The Role of Celiac Transglutaminase in Celiac Disease

Celiac disease is a chronic autoimmune disorder triggered by the consumption of gluten-containing grains such as wheat, barley, and rye in genetically susceptible individuals. It affects approximately 1% of the global population, and its prevalence is rising. Gluten, a complex protein, largely contributes to the pathology of celiac disease. However, the exact mechanism by which gluten triggers an autoimmune response has been a topic of extensive research.

One key player in the pathogenesis of celiac disease is celiac transglutaminase, also known as tissue transglutaminase (tTG). It is an enzyme primarily responsible for modifying proteins by creating covalent bonds between glutamine and lysine residues. In individuals with celiac disease, tTG plays a crucial role in the progression of the disease.

When gluten is ingested by someone with celiac disease, it triggers an abnormal immune response leading to inflammation and damage to the small intestine. It is believed that tTG has a critical role in this immune response. The primary mechanism by which tTG contributes to celiac disease is through its interaction with gluten.

Gluten contains specific amino acid sequences that resemble those found in the body’s own proteins, particularly in the gut. This molecular mimicry can lead to the activation of immune cells that recognize these sequences, setting off an inflammatory response. tTG plays a crucial role in this process by modifying the gluten peptides, making them more immunogenic.

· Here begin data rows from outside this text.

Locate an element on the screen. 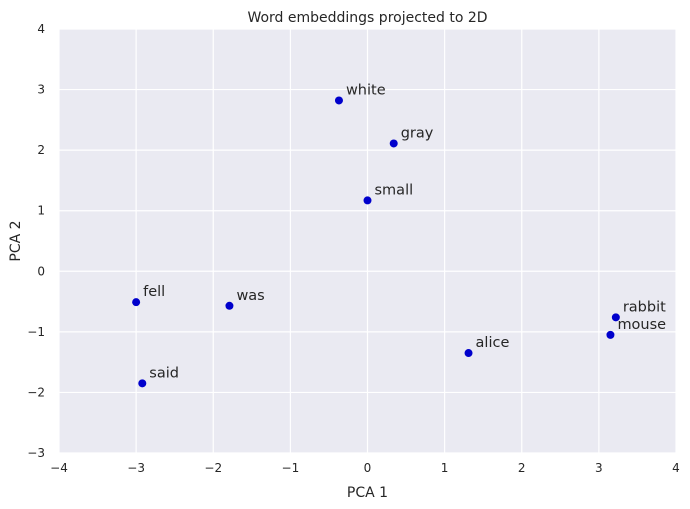 The width and height of the screenshot is (690, 509). x-tick-label: 0 is located at coordinates (368, 468).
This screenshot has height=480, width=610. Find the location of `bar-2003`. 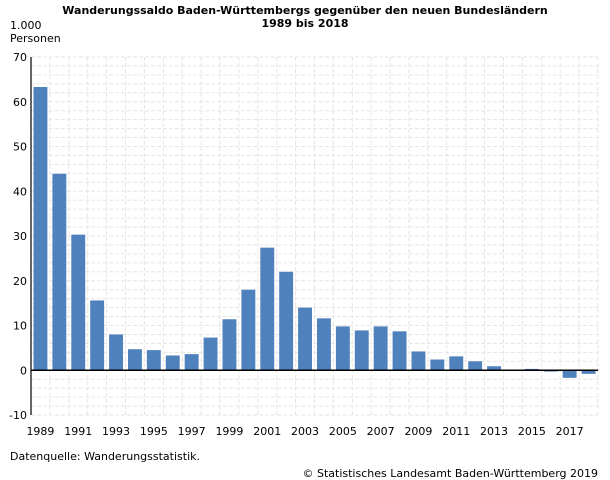

bar-2003 is located at coordinates (305, 339).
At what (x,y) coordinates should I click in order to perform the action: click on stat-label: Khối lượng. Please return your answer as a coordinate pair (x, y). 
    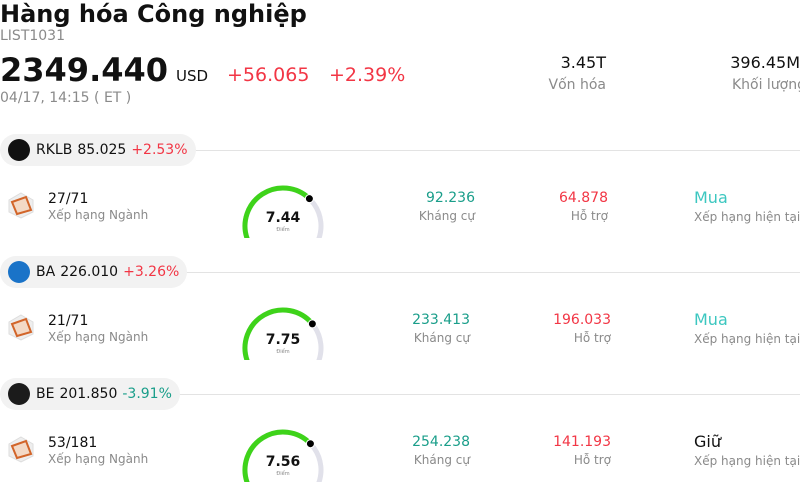
    Looking at the image, I should click on (766, 85).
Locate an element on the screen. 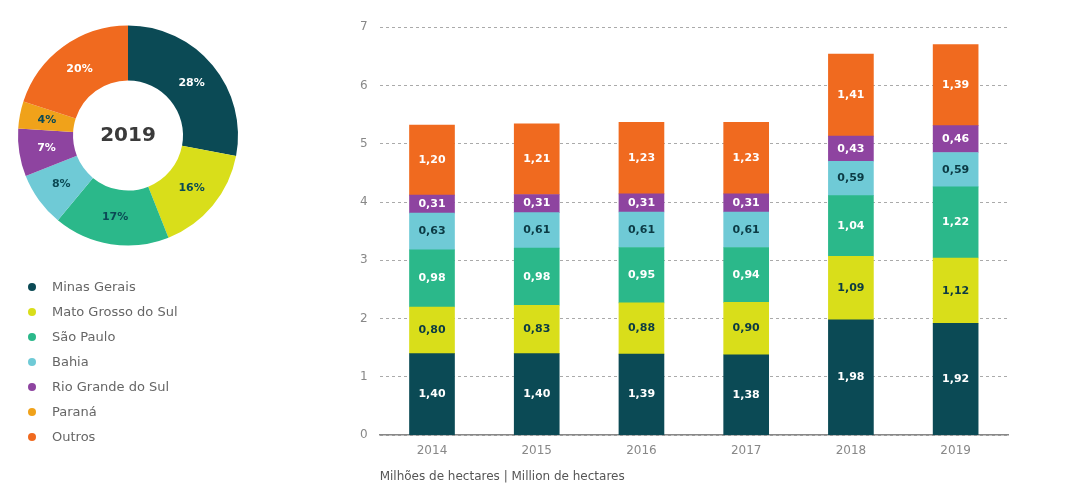  data-label: 1,09 is located at coordinates (851, 287).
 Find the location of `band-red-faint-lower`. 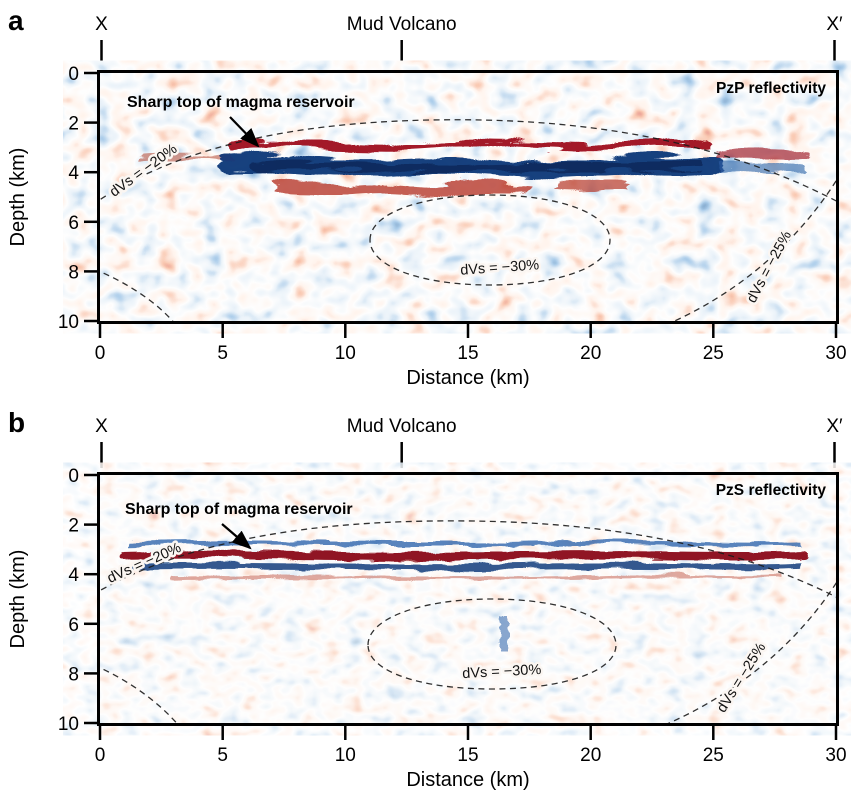

band-red-faint-lower is located at coordinates (475, 576).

Once the gluten peptides are modified, they become recognizable by immune cells, specifically T cells, which are central and orchestrating components of the immune system. These T cells recognize the modified gluten peptides in association with human leukocyte antigen (HLA) molecules on antigen-presenting cells, initiating an immune response.

tTG also contributes to the pathogenesis of celiac disease by promoting intestinal epithelial barrier dysfunction. In a healthy intestine, the epithelial layer acts as a barrier, preventing the entry of harmful substances into the bloodstream. In celiac disease, tTG disrupts the integrity of the intestinal epithelial layer, allowing gluten peptides to penetrate through, leading to an exaggerated immune response.

Furthermore, tTG itself becomes a target of the autoimmune response. Antibodies against tTG, known as anti-tTG antibodies, are present in individuals with celiac disease. These antibodies contribute to the damage of the small intestine by directly targeting tTG, further impairing its enzymatic activity and perpetuating the inflammatory response.

Understanding the role of tTG in celiac disease has led to the development of diagnostic tests for the disease. Measuring anti-tTG antibodies in the blood has become a standard diagnostic tool, as elevated levels of these antibodies are highly specific to celiac disease. Additionally, efforts have been made to develop inhibitors of tTG as potential therapeutic interventions for celiac disease. Inhibiting tTG activity could potentially prevent the modification of gluten peptides, limiting their immunogenicity and reducing the immune response.

In conclusion, celiac transglutaminase plays a crucial role in the pathogenesis of celiac disease. Its ability to modify gluten peptides, promote intestinal barrier dysfunction, and become a target of the autoimmune response all contribute to the development and progression of the disease. Understanding the role of tTG has not only provided insights into the pathophysiology of celiac disease but has also opened doors for diagnostic and therapeutic advancements in the field.